• by Wendy Davis  @wendyndavis, October 12, 2004

With Congress considering new legislation to increase penalties against spyware companies that install programs on people's computers without their knowledge, the Federal Trade Commission last week filed a complaint against Sanford Wallace, the New Hampshire businessman formerly known as "Spamford," the king of spam.

The FTC is seeking monetary damages and an injunction against Wallace and two companies allegedly owned by him, Seismic Entertainment Productions, Inc., and Smartbot.Net, Inc. A hearing has been scheduled for Friday morning in the federal district court in New Hampshire.

Starting late last year, Wallace and his companies allegedly exploited a security flaw in Microsoft's Explorer browser to take over consumers' computers and install spyware that changed users' home pages and served them pop-up ads. After installing the spyware, the companies allegedly marketed anti-spyware programs to consumers, and received a cut of sales.

The FTC charged that the alleged conduct amounted to unfair or deceptive practices. "Defendants were selling software to fix the problems they had just caused," said Lydia Parnes, acting director of the FTC's consumer protection bureau.

For his part, Wallace posted a statement on his Web site saying that he didn't "intentionally cause damage to anything or anyone." He also stated that he intended to cooperate with a government investigation, and would immediately cease any activities that were found to be illegal.

His lawyer, Ralph Jacobs of Philadelphia, said Wallace's alleged practices were common, and might have a valid place in the advertising world. "Practices listed in the FTC's papers such as changing default home pages ... and automatically uploading software, are practices in widespread use on the Internet by many companies. SmartBot's interest is in lawful ways of using these techniques for marketing," he said.

Consumer complaints about browser hijackings date to at least last November, but it took many months to sort out who was responsible, according to the Center for Democracy and Technology in Washington, D.C. In February, that group filed a related complaint with the FTC against Seismic Entertainment Productions and another company, MailWiper Inc., based on similar allegations. MailWiper is allegedly part of an affiliate network and earns commissions based on sales.

Ari Schwartz, a senior policy analyst at the Center, said that a total of 12 affiliated parties, including Wallace and his companies, seemed to be involved in the scheme through a series of affiliate relationships.

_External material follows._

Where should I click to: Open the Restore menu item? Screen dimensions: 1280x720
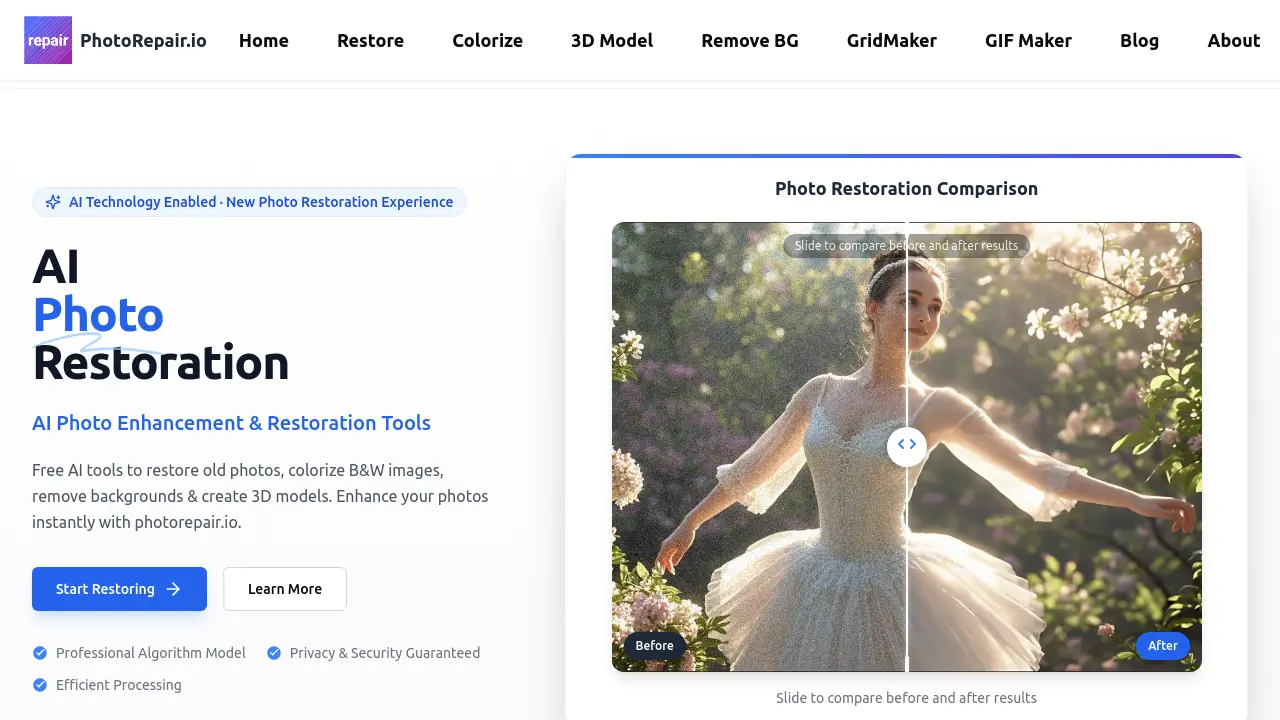pos(370,40)
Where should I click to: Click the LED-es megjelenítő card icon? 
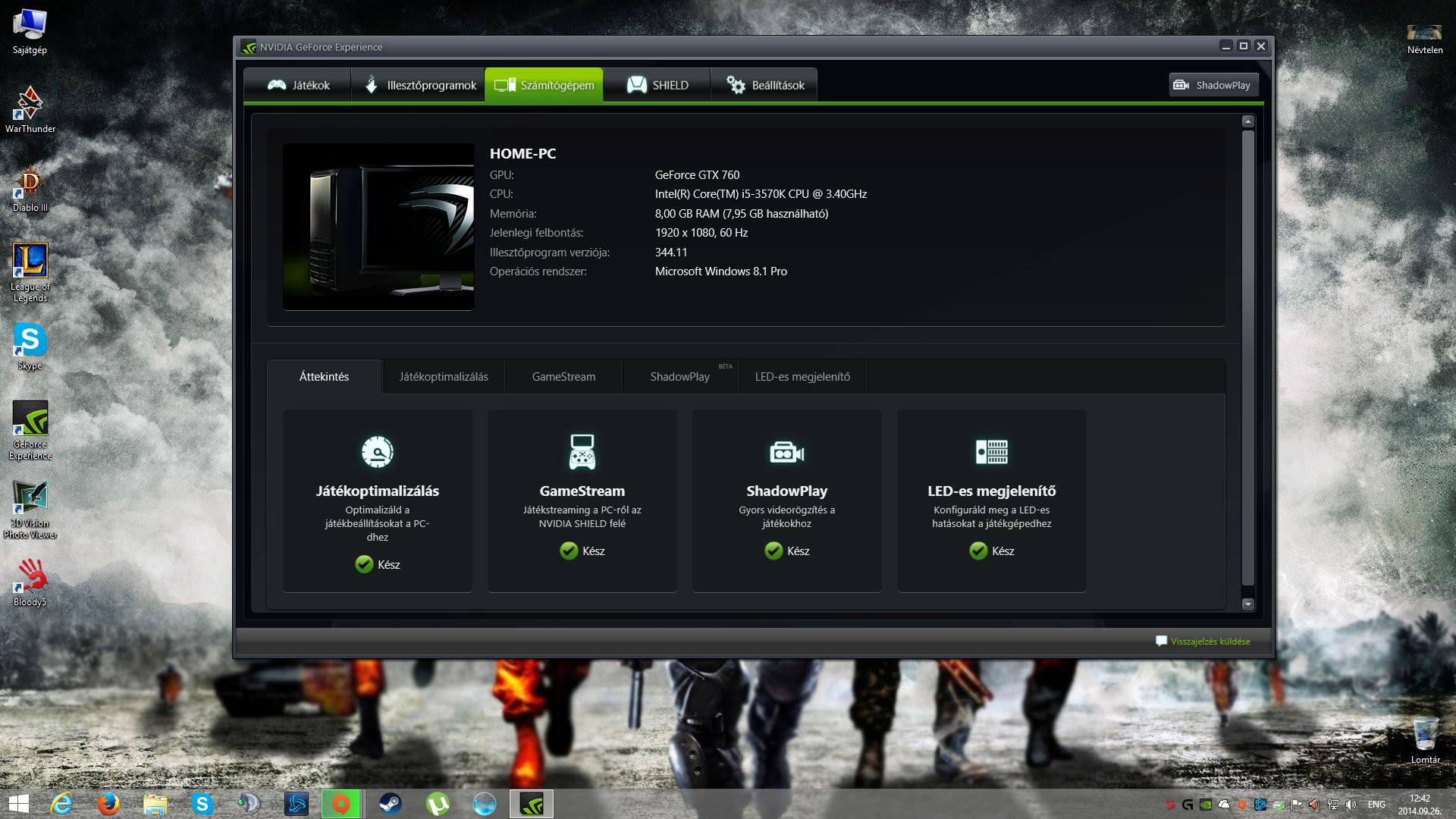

At least one individual has also brought a connected case. This March, John Gosbee, an attorney in Mandan, North Dakota, filed a lawsuit against MailWiper and other defendants under that state's computer fraud law, and is seeking class-action status to represent all North Dakota consumers who downloaded the programs. The defendants there, including MailWiper, filed papers with the court denying the charges. MailWiper's lawyer could not be reached for comment.

Gosbee said his damages include both his time--his computer ran slower after he downloaded the programs--and what he sees as a privacy invasion. "If I came into your house and started opening and closing all your bureaus, you'd be furious and I'd be doing time in Rikers," he said.

Pending anti-spyware legislation would boost penalties for installing programs on consumers' computers without their knowledge. One bill increases the fine to $11,000 per computer, while another provides for prison time. The new bills might also make it easier to prosecute spyware companies when the only wrongdoing was not notifying consumers that new software was being installed, Schwartz said.

But Schwartz and others believe that the charges against Wallace can be prosecuted even without new laws, because the alleged conduct was so egregious. "This case is a classic FTC case," he said. "It's an extortion case."